Repeat the entries verbatim, beginning at the line that contains "Describe the element at coordinates (1186, 270)" and continuing through the end of the entries.

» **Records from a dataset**
* * * *

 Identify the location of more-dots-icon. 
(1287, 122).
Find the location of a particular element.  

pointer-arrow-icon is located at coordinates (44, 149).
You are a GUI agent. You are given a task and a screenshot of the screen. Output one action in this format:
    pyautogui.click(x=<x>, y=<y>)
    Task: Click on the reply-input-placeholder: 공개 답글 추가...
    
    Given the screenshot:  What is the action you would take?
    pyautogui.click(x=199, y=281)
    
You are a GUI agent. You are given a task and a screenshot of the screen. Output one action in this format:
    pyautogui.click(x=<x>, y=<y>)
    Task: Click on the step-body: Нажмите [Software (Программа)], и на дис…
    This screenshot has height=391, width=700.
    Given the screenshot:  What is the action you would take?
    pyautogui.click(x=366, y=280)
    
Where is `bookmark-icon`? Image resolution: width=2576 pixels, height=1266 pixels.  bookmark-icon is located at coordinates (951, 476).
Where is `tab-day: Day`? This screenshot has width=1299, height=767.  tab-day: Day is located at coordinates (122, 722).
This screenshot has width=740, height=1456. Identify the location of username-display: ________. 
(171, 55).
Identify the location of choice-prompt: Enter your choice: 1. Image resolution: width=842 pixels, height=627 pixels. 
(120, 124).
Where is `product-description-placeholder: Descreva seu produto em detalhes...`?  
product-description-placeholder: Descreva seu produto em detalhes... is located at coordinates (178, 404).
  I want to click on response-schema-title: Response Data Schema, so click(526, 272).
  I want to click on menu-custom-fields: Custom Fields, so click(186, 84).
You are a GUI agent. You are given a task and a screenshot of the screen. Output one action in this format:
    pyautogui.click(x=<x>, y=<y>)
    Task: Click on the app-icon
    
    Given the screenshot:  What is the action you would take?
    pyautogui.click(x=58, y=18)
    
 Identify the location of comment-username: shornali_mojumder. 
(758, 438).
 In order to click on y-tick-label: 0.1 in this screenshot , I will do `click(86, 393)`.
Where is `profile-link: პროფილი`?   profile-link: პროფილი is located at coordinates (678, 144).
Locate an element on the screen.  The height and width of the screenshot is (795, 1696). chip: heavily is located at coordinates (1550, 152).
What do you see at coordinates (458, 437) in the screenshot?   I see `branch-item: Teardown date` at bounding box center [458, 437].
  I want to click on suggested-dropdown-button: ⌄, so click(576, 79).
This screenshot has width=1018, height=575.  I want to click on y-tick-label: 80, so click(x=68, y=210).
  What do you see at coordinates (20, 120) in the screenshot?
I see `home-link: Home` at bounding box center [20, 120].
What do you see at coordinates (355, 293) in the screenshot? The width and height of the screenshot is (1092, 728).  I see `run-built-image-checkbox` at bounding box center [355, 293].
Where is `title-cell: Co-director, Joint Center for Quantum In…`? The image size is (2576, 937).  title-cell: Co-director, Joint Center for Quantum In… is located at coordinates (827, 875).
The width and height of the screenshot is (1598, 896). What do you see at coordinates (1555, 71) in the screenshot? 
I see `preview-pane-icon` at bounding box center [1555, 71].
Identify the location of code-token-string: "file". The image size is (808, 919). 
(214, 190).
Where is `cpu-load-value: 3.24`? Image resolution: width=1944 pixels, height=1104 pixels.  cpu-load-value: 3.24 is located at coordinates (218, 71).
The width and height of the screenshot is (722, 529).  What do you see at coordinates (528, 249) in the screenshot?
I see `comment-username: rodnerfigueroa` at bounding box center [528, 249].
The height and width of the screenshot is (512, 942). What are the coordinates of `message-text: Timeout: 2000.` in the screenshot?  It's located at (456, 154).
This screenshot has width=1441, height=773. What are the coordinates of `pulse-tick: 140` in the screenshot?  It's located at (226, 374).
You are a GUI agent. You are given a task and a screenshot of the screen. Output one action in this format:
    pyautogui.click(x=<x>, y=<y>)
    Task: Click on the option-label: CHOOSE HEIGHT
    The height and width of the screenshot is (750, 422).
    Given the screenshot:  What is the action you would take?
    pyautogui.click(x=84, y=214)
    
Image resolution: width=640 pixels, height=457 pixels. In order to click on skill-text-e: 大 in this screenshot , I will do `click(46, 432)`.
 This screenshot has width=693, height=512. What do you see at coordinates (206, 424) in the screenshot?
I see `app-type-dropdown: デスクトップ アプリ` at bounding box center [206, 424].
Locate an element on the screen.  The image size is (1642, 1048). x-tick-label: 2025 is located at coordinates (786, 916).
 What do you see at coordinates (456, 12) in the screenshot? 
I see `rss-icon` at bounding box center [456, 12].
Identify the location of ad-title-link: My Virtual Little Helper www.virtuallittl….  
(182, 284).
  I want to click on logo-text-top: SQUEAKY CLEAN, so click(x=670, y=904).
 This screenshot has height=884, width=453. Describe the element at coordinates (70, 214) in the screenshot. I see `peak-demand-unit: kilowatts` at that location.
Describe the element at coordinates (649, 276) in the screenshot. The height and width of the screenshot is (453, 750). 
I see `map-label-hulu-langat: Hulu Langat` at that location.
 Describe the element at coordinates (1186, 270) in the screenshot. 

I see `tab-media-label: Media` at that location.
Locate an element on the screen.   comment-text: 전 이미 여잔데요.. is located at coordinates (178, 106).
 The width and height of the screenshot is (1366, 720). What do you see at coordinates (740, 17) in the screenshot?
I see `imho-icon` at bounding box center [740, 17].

* * * *

» **Solution**
 Describe the element at coordinates (1186, 270) in the screenshot. 

I see `tab-media-label: Media` at that location.
Locate an element on the screen.   comment-text: 전 이미 여잔데요.. is located at coordinates (178, 106).
 The width and height of the screenshot is (1366, 720). What do you see at coordinates (740, 17) in the screenshot?
I see `imho-icon` at bounding box center [740, 17].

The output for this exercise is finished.